The data errors were woven through the campaign records going back to 2000, the Campaign Finance and Public Disclosure Board found. The agency said there were problems in about 13 percent of all contributions from one campaign group to another. The other 87 percent of records were correct, the agency found.
The agency's analysis found an even greater dollar disparity in the campaign finance data than the Star Tribune found back in November. When the Star Tribune first reported its discovery of the errors, the newspaper found at least $20 million of donations were missing from data going back to 2001. The board, which also included 2000 data, found an additional $6 million in problem records.
Since November, the campaign board has worked to fix the issues. At the end of the year, it had reduced the value of the mismatched records to $18 million. Much of that 31 percent reduction stemmed from regular data checks the agency always performs and the resolution of very large errors from 2002.
Those quick and massive fixes will not be the route of the future, as campaign regulators continue to work to make their records balance.
"Going forward we are going to have to be looking at smaller records," the campaign finance board assistant executive director Jeff Sigurdson said at a board meeting Tuesday.
The $26 million worth of problems the agency found in its own records is even larger than the newspaper discovered. Based on October data, the Star Tribune found at least $20 million worth of errors.
Both the agency's analysis and newspaper's findings highlight the same root problem. In data long released to the public, frequently one campaign organization will report giving donations to an another Minnesota campaign, which does not in turn report receiving the donation. Equally problematic: often a campaign will report receiving a donation from a group that the donor did not report giving.
"The good thing that's come to light about this all is, we do want this to be transparent, we do want this to be available to the public," said former state Sen. Deanna Wiener, who chairs the campaign finance board.
In addition to coming up with its own analysis of the problems, the agency has removed millions of dollars worth of donations from its website in cases when it found unreconciled data. Omitting those mean that the agency now reports $18 million less cash flowing among campaigns that it previously had.
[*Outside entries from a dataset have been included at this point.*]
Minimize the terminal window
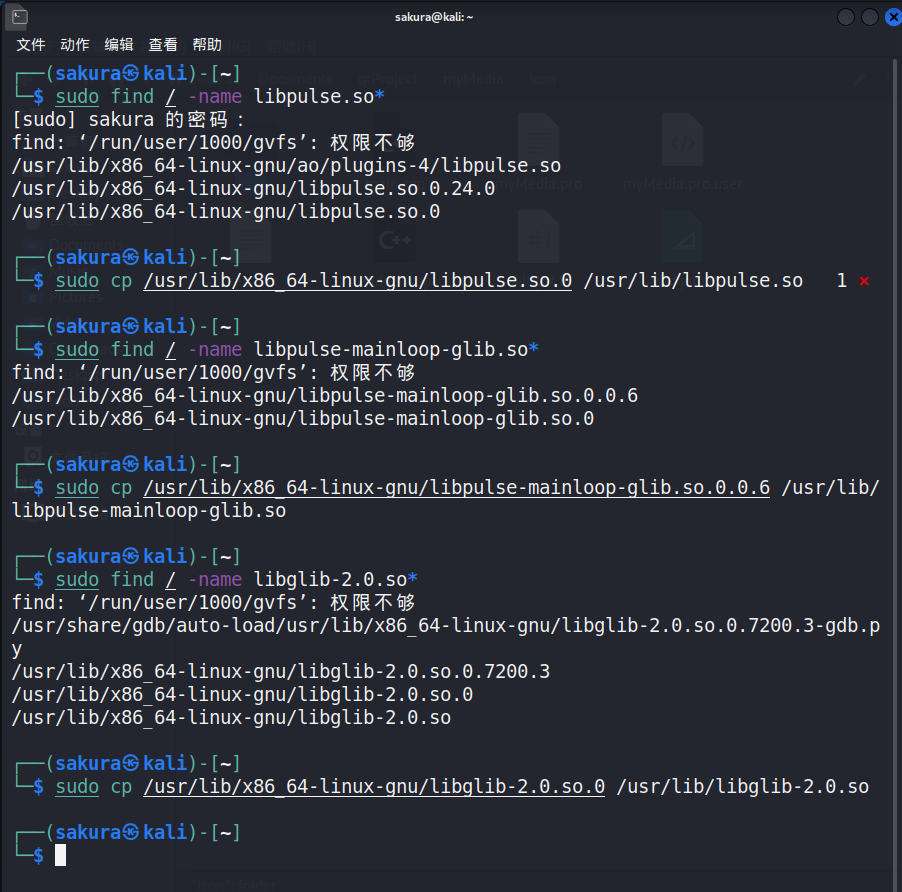This screenshot has height=892, width=902. [846, 17]
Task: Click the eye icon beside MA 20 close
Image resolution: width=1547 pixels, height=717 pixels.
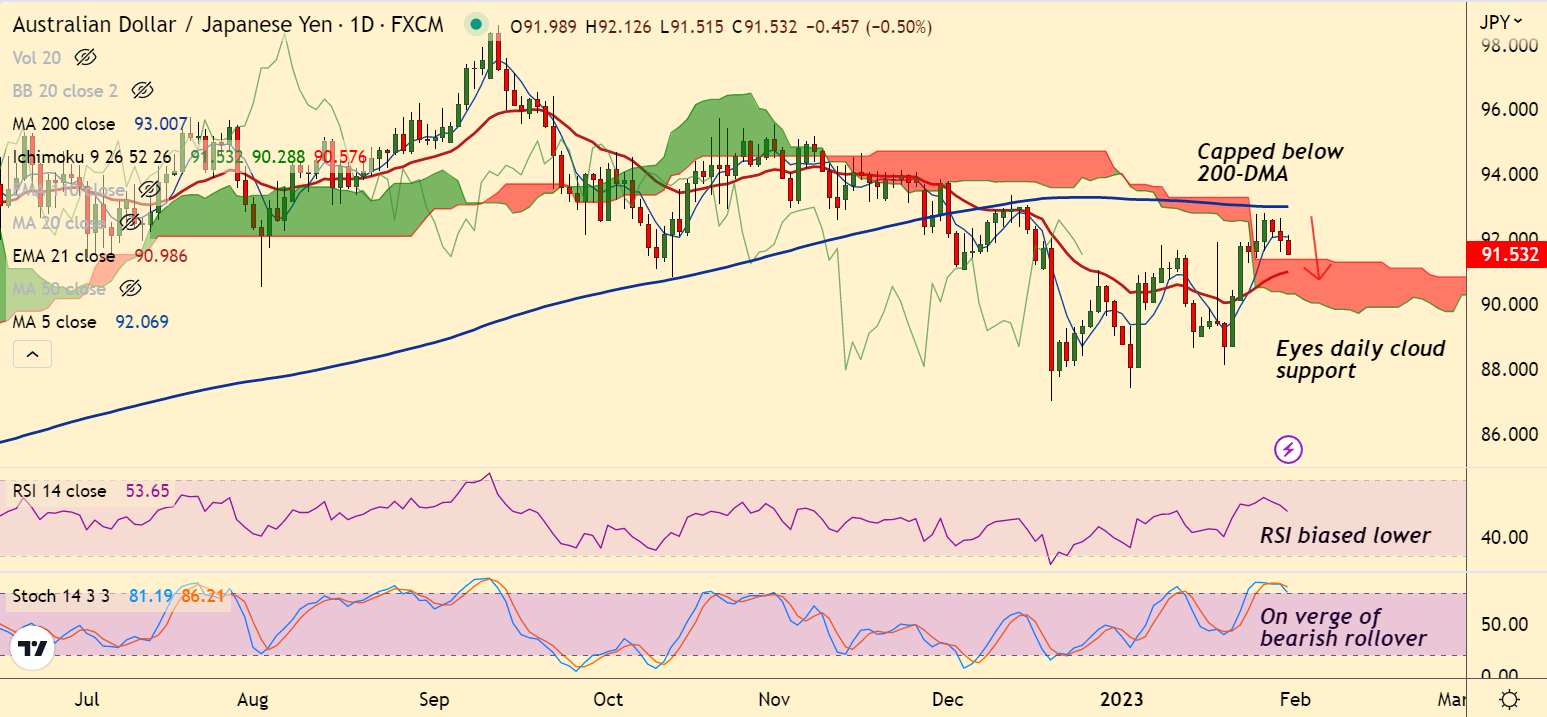Action: [x=129, y=222]
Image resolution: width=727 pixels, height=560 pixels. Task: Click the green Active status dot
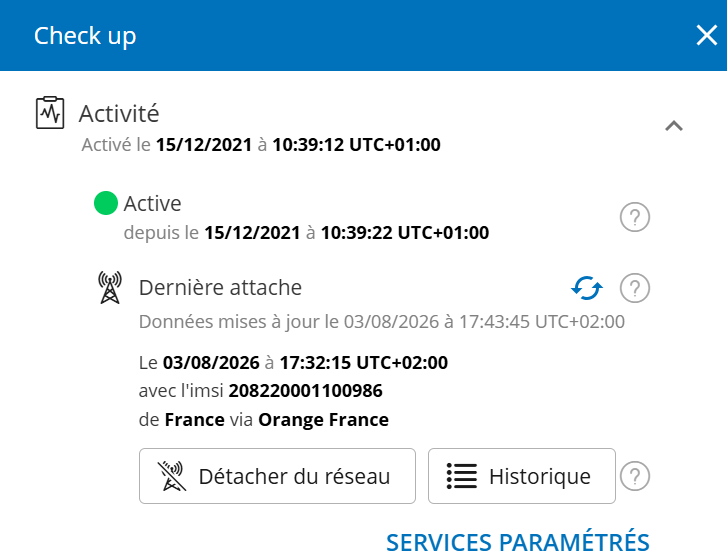(106, 203)
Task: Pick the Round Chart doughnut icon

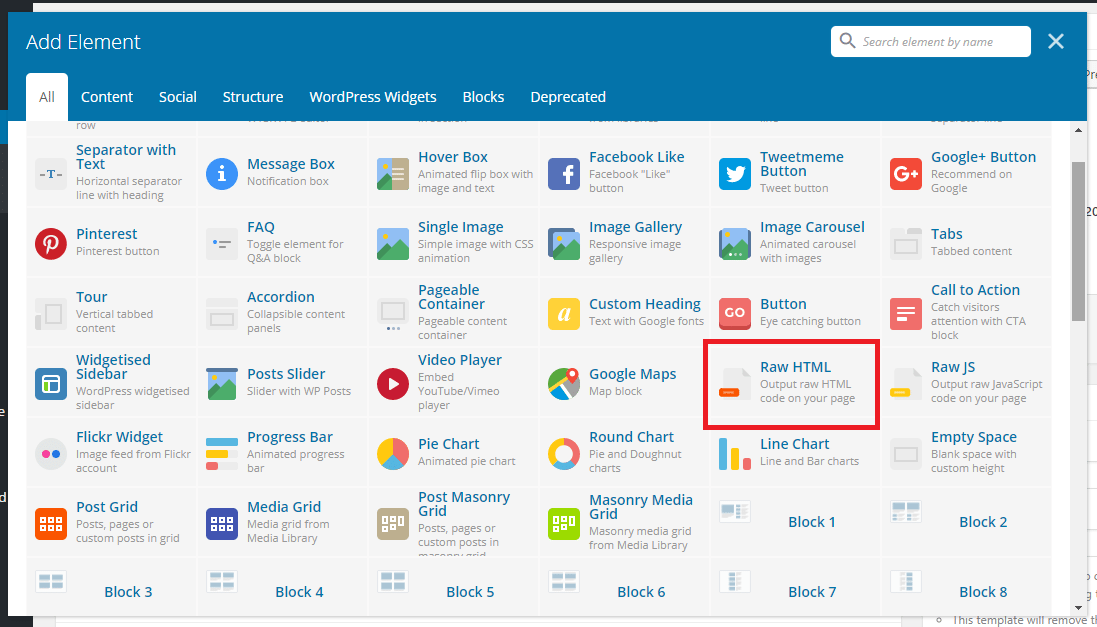Action: tap(564, 454)
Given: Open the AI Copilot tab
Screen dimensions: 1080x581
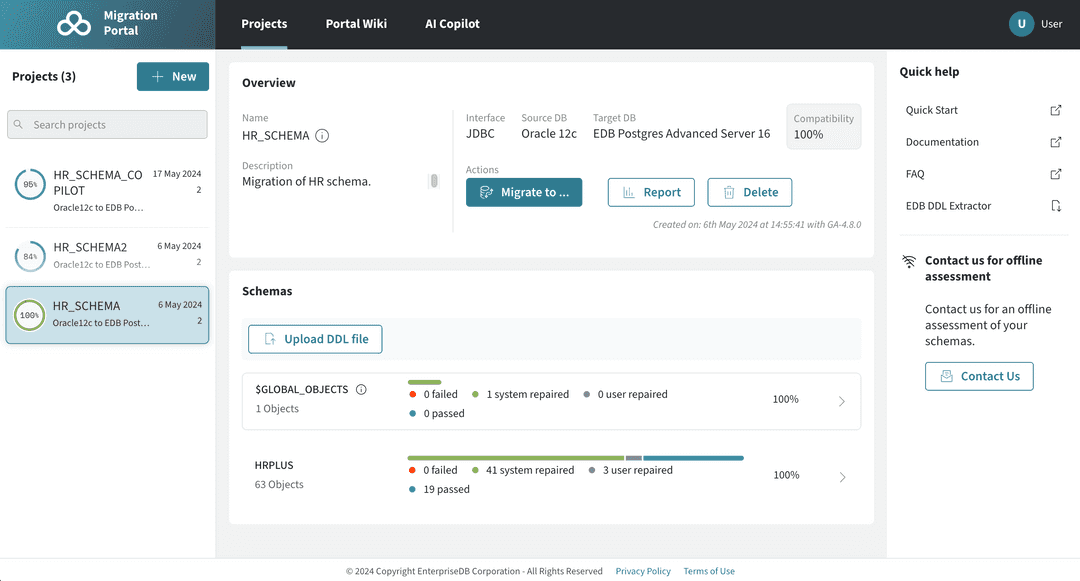Looking at the screenshot, I should tap(452, 23).
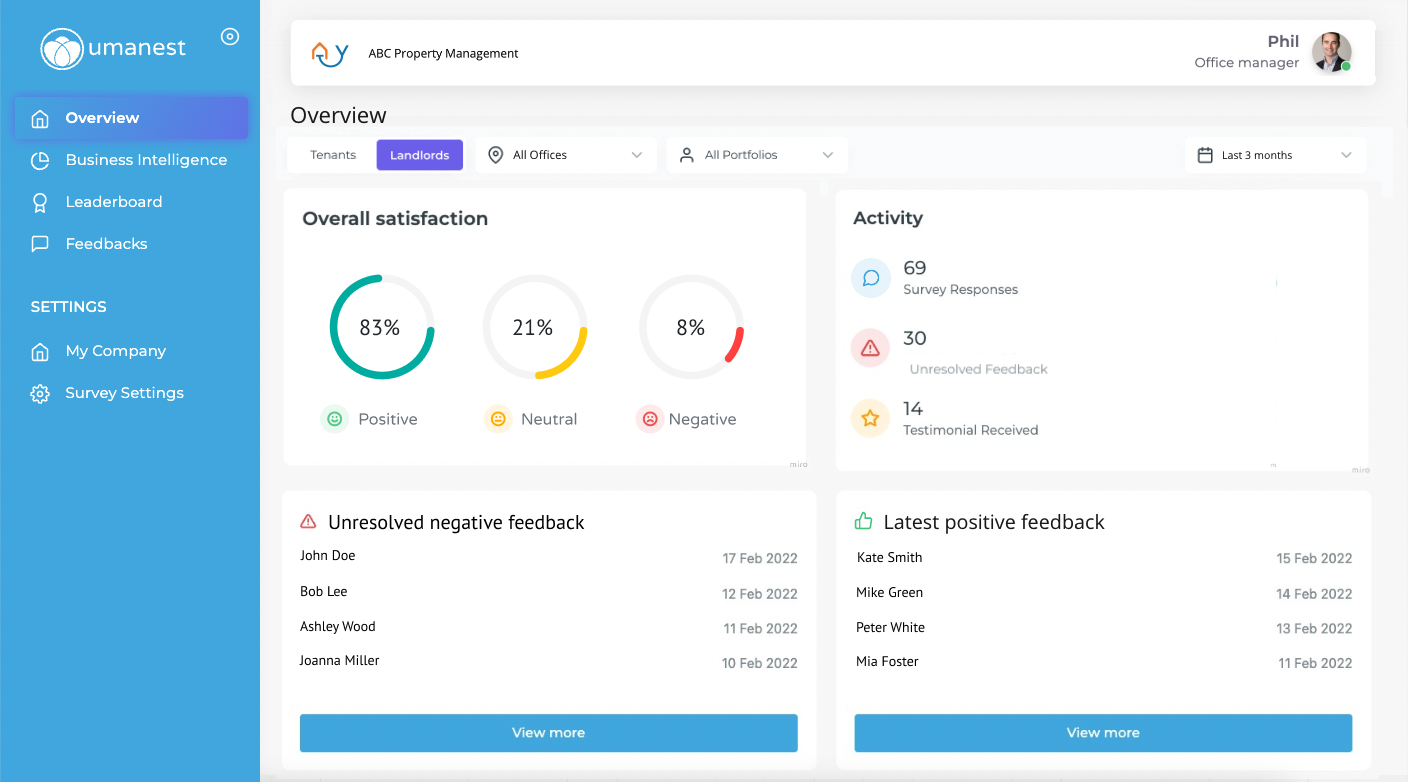Select the Landlords toggle
Image resolution: width=1408 pixels, height=782 pixels.
pos(419,155)
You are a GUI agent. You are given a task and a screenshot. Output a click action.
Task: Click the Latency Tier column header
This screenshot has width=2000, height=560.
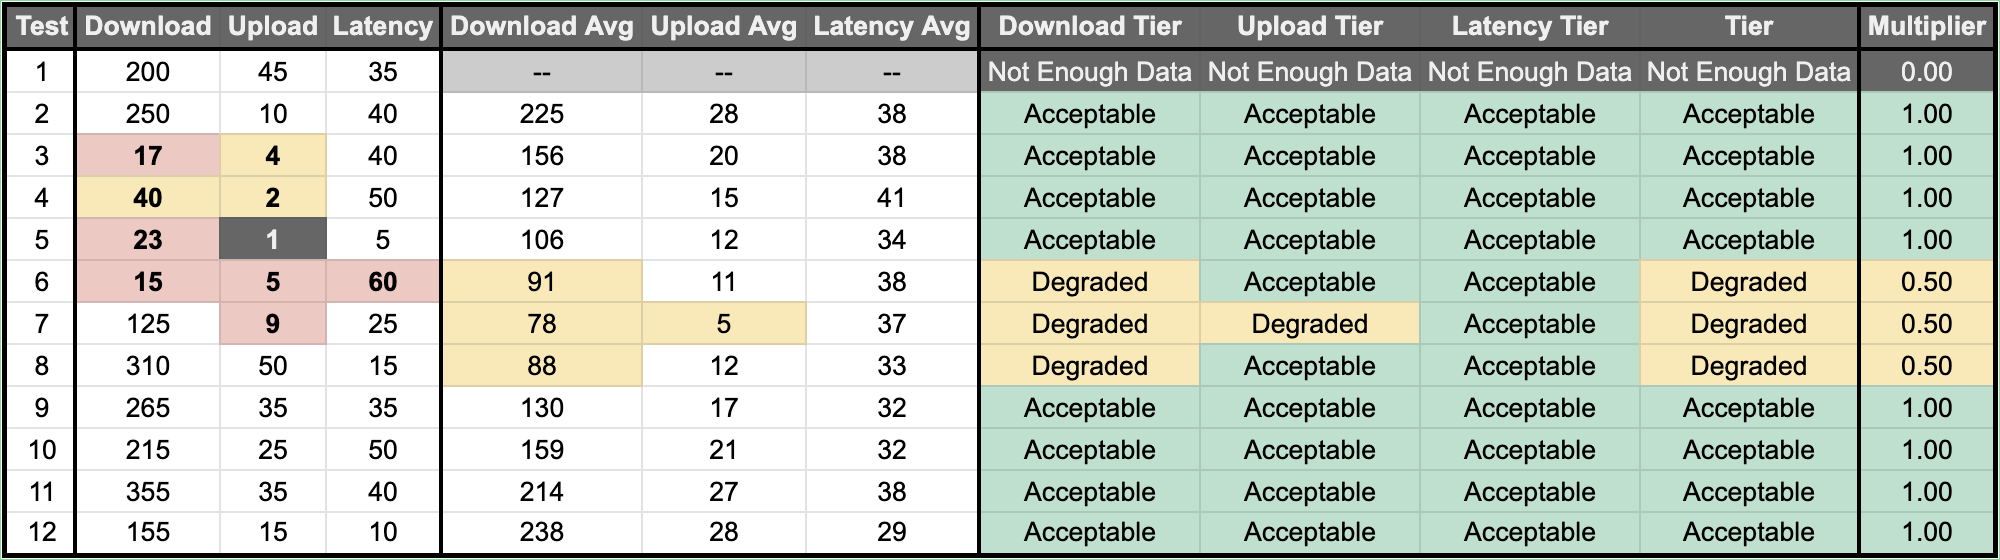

The agency has also added a disclaimer to its searchable online site alerting the public that the online data may include errors.
Further, on Tuesday, the board approved a legislative proposal to require politicians and groups to promptly work with the agency to reconcile errors. Previously, agency staff largely relied on good will from candidates and campaigns to fix problems.
The legislation, if approved by lawmakers and the governor, would fine uncooperative campaigns $25 a day, up to $1,000, for their lack of cooperation. The board will also ask lawmakers to allow for civil penalties for uncooperative campaigns of up to $3,000.